From: [EMAIL PROTECTED]

> The plate transformer in a
> typical 1 kW tubed transmitter can deliver sufficient voltage and current to
> run an electric chair. YOU COULD GET KILLED!

It isn't the voltage that kills, it's the current. You could get fried on a 12V battery if it gets you in the right place. But interlocks were put there
for a purpose and defeating them is dumb, risky, foolish, idiotic and down
right dangerous. For that matter, you can get fried wiorking on a receiver, too!
"Switch to safety!"


Very true, and I would never rewire around the interlock. On my BC1-T, I do sometimes use a thin washer to temporarily defeat the interlock, since otherwise, with the front grille removed, the power is shut off to everything. Even with the HV turned off, the exciter stage is killed as well. That makes it difficult to take voltage measurements, or tweak up circuits as needed. Of course, with the side or rear panels removed, the interior of the transmitter, HV and all, is accessible regardless of the interlock.

Working on these things carries the same hazards as a comparable homebrew transmitter, and requires that you be alert and know exactly what you are doing at all times. Interlocks, designed to add a layer of proctection against carelessness, do sometimes fail since switches have been known to mechanically stick and contacts to weld closed, so don't trust your life to a properly functioning interlock circuit - there is just too much stuff there that can malfunction. Probably the safest interlocks are those that mechanically short out the HV using a spring loaded switch activated when opening the door or removing the panel, but even those are not 100.00% reliable.
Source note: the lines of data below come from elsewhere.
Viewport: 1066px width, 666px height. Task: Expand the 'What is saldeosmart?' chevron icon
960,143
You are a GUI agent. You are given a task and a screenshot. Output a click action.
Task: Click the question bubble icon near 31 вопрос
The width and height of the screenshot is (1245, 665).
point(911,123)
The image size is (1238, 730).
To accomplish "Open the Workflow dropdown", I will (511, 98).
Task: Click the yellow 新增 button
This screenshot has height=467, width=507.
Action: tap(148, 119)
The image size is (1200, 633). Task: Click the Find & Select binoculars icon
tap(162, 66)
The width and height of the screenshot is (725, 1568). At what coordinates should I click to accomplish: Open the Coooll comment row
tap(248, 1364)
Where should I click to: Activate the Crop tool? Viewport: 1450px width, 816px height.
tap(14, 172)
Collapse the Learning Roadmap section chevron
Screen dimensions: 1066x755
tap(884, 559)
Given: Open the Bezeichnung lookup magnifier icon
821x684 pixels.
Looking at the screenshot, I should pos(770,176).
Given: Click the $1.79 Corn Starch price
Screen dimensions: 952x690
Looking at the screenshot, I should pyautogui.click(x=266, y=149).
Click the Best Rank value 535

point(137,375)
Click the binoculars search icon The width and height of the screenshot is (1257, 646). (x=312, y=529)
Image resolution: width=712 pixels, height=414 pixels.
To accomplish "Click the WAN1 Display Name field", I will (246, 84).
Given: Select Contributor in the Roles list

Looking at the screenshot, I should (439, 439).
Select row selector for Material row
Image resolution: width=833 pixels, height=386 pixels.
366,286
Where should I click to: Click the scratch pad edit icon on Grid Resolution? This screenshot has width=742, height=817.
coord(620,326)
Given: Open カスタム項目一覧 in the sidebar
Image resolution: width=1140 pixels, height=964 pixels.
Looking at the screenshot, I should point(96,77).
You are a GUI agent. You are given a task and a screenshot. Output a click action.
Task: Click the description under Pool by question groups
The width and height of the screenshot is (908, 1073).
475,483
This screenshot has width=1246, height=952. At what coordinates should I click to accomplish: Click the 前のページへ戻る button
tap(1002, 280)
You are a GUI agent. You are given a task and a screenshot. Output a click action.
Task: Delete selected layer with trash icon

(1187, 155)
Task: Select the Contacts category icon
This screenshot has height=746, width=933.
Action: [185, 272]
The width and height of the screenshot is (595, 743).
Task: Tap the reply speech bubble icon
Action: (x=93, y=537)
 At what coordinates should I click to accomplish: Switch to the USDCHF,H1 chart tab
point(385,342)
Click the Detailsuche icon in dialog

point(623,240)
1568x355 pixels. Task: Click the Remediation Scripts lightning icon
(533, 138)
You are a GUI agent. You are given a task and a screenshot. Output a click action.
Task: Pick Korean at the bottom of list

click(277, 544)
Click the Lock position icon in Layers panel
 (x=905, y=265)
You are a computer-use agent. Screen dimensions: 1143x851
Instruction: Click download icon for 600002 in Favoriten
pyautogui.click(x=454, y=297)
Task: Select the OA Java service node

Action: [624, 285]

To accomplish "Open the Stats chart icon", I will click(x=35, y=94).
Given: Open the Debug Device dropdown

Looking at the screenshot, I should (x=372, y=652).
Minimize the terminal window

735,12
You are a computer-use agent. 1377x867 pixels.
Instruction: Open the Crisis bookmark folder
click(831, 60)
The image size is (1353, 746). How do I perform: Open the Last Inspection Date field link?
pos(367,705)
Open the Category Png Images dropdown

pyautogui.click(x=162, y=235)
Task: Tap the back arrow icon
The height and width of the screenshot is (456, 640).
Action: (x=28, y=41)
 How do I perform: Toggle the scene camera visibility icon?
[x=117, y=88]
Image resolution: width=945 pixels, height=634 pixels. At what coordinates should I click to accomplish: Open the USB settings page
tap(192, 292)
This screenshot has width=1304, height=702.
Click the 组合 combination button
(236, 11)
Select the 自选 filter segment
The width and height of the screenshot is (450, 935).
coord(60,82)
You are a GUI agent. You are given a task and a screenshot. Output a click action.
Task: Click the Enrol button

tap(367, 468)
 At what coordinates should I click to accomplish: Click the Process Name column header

On my homebrew KW, I built in an interlock on the door that is opened for access to the plug-in coils, since these run with full modulated HV on them when the transmitter is operating. I would never try to change coils with the rig in TX position. The more redundancy the better. When I change coils, the interlock is turned off, the rig is in standby position, the main HV toggle switch is in the "off" position, and I have made it a habit to observe the plate voltage meter to make sure it is at zero. A shorting stick would'nt be a bad idea, either.